Bringing Back the Little Nippers

In the heart of downtown Piney Point on Rt. 249 is the machine shop owned by Joe Gardner.  Should you need something fabricated, welded, brazed, machined, etched, threaded, bent, sheared, or cut, Joe can get the job done.
This October afternoon, he was cutting up some slabwood left over from a loblolly pine log that came from a right-of-way clearing job.  He and his father cut the log into thick planks with Joe’s chainsaw sawmill.  The planks will be ripped into short handles for a very specialized oyster tong.

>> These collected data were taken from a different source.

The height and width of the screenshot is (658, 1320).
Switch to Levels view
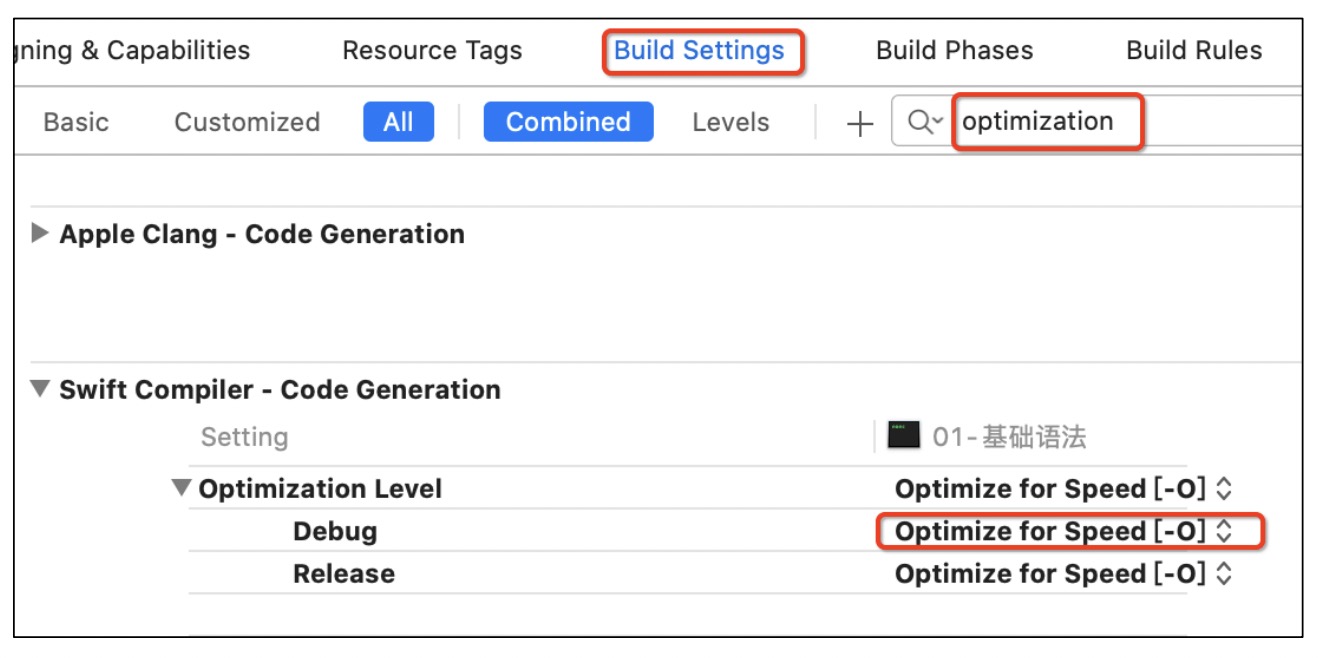tap(730, 122)
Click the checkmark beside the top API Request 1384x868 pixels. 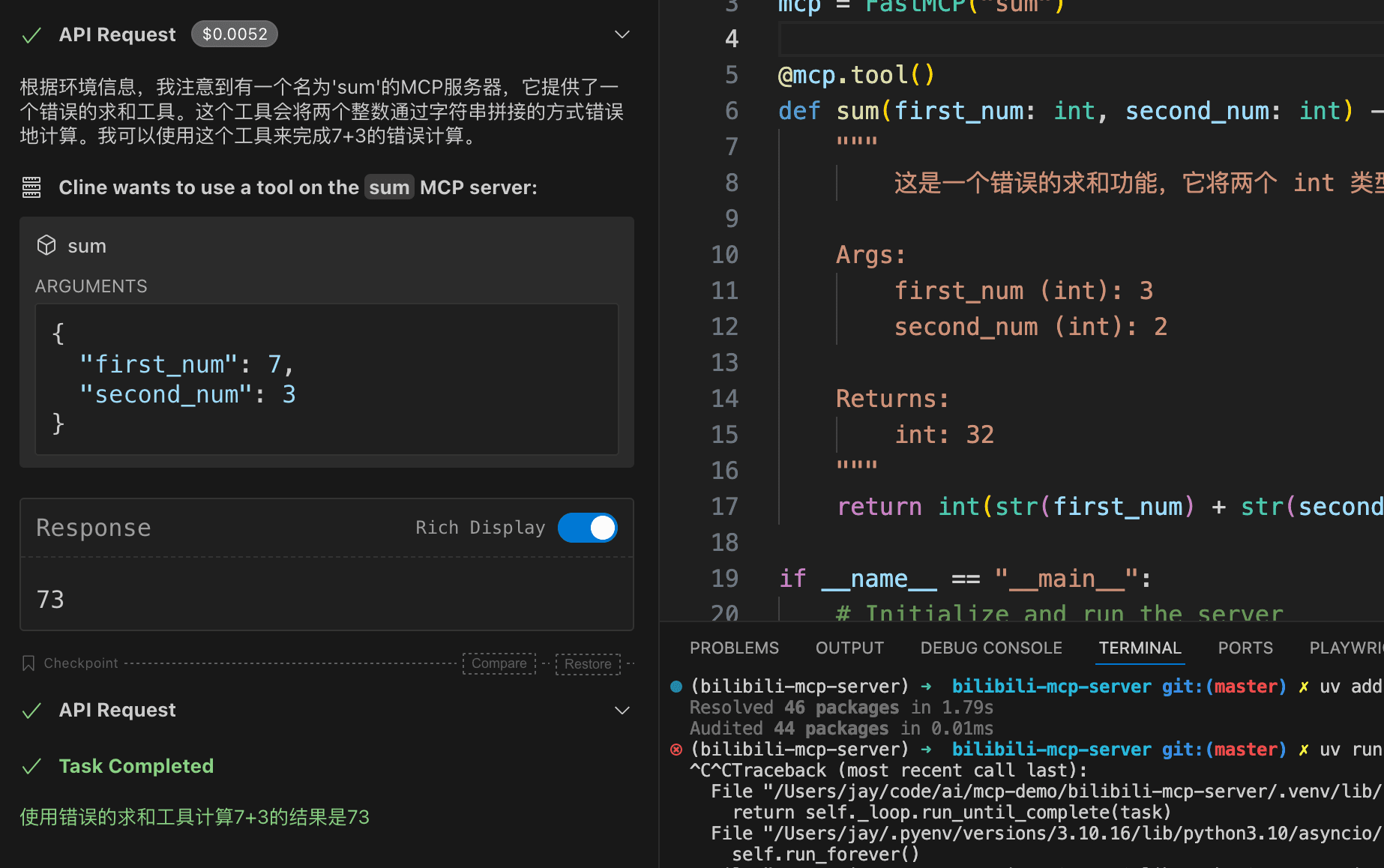point(31,35)
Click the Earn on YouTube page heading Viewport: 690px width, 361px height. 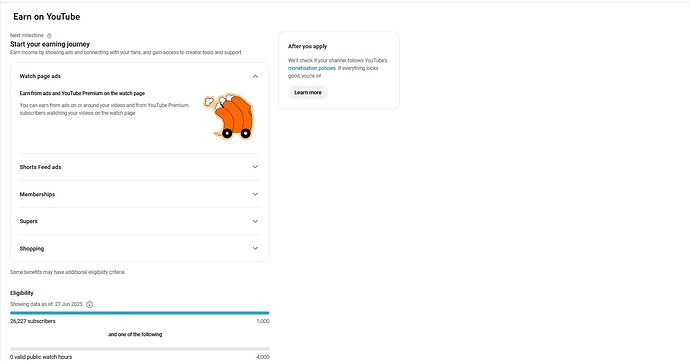pyautogui.click(x=47, y=17)
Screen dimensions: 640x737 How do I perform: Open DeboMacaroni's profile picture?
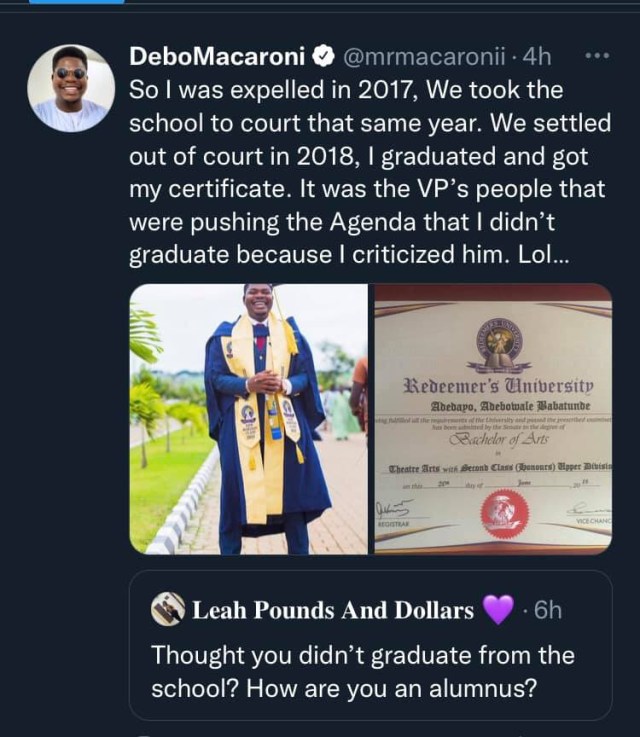coord(71,88)
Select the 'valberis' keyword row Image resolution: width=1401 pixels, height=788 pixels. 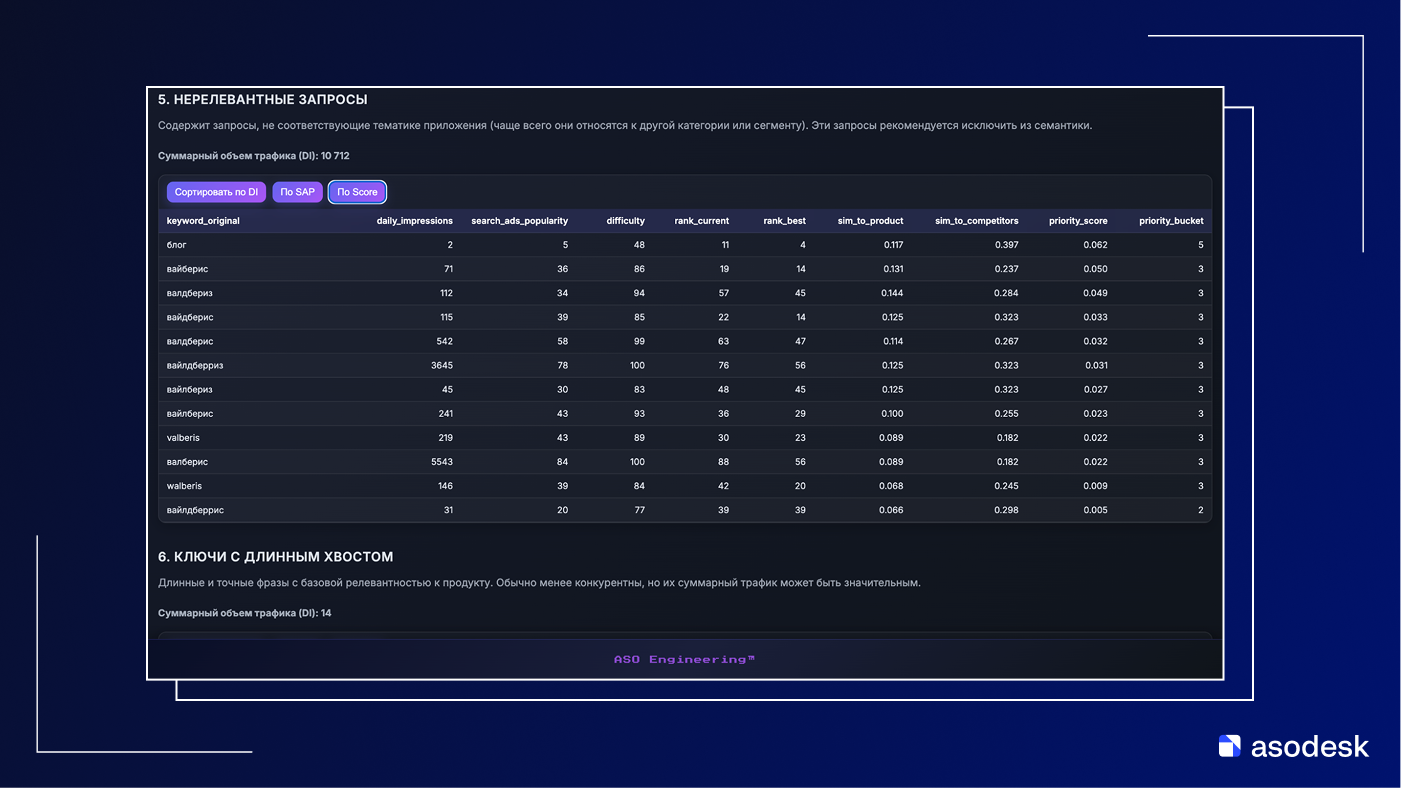[x=184, y=438]
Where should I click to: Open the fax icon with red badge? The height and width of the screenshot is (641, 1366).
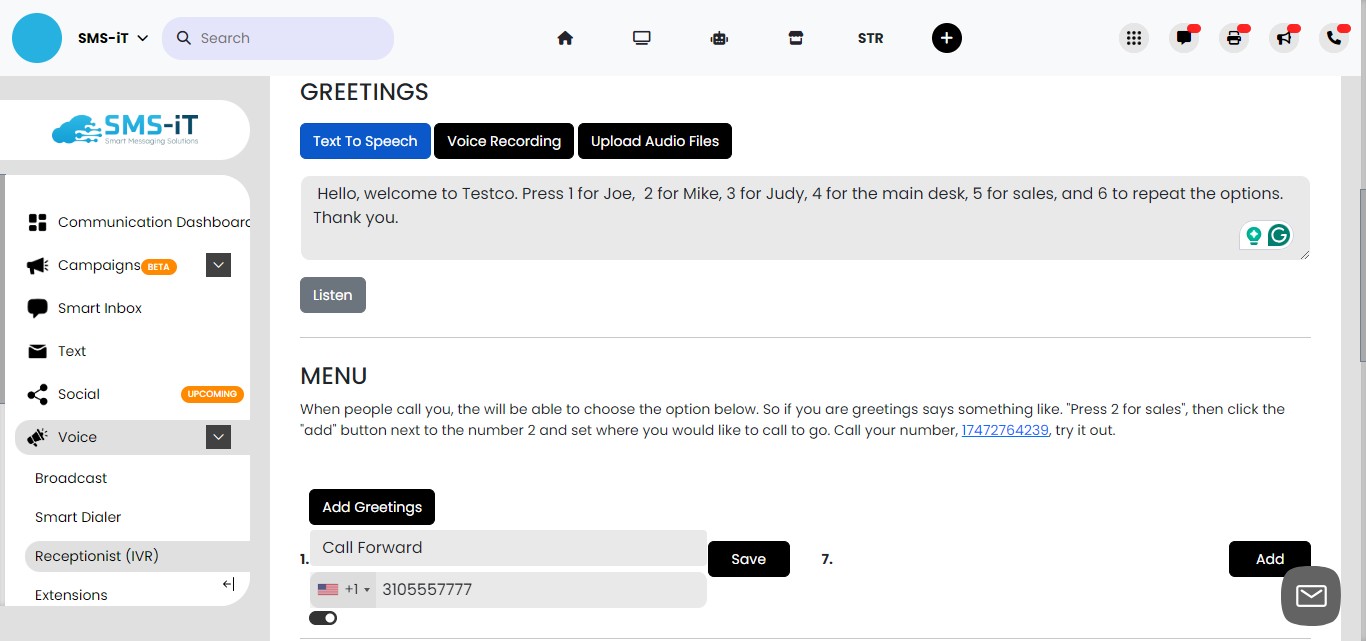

A restored oyster buyboat, the Mister Jim

Joe is building iron nipper claws that bolt to the end of these handles.  The nipper tong is a very small double claw tool that was used for picking up a single oyster at a time.
Today, the water is generally too murky for nipper tongs to work very well and oysters are not abundant enough for them to be effective.  The nipper tongs that Joe is building will most likely go on display on someone’s wall.Oysterman working on the Wicomico River in 1941. Photo by Reginald Hotchkiss Library of Congress
My only experience oyster tonging was with Wayne Suite on his big wooden charter boat formerly known as the Fishing Fun that he bought from Capt. Pete Ide.
We borrowed a couple big tongs and headed out to the oyster bars off Benedict the first day of oyster season.
With six people on board, we could recreationally harvest six bushels of oysters for the day.  After working those tongs for a couple hours, we only had a half bushel to show for our efforts.  That was the first and last time I ever tonged for oysters.  Oyster diving is a far more effective way to gather oysters, but there is a catch.
Unfortunately, diving for oysters requires submerging your body into cold water.  Those months with an “R” in them happen to be on the cool side of the calendar.  Obviously, a wet suit is necessary.
A dry suit is better.  True professional oyster divers rig up a hose that pumps heated water into their wet suits from the idling boat engine.  With toasty warm water flowing through their suit, a working oyster diver can stay down for hours.
My dives on Patuxent River oyster bars have been educational but disappointing.  Imagine a bottom covered with silted empty shells and minimum visibility.  Every once in awhile a living oyster will be found but that is only one edible mollusk for hundreds of dead shells.  That is the way things were in the Patuxent off Solomons Island twenty years ago.  Today, the conditions are likely worse.
I enjoyed better diving for oysters in the Chesapeake Bay not far from the Calvert Cliffs Nuclear Power Plant.  The water was generally much cleaner.  Back then, there were clay lumps that were like big soft coral heads.  Under the lumps and in holes within them, oysters grew fat in healthy groups.  A clay lump could easily result in a full dive bag of oysters.
Also, I ran a single oyster dive charter out of Chesapeake Beach for Capt. Ken Pumphrey aboard his wooden lapstrake charter boat named Patches.  There are good reasons why I only ran a single trip for Capt. Ken but I will save that story for another issue of the CHESAPEAKE.
Perhaps, the most unique oyster boat I ever saw was hitched up to a horse heading west on Rt. 236.  John Fisher had built a pontoon boat out of blue plastic barrels mounted under a wooden deck.
He and a hearty group of fellow Amish men armed with oyster tongs launched the rig at the Wicomico Shores Public Landing.  The wind was ripping pretty strong that day and the floating platform took off down the Wicomico River out of control.
They finally made shore at Chaptico Wharf.  Of course, the horse was back at Wicomico Shores.  A motor would have been nice but out of the question from the Elders’ point of view.
Sadly, the glory days of bountiful oyster reefs are, at present, a thing of the past.  We can hope that the new oyster sanctuary regulations introduced by Governor O’Malley and the Maryland Department of Natural Resources will be part of a greater solution that helps our Bay and rivers return to the bountiful estuaries they once were.
We have witnessed the return of the rockfish, might the oysters be next?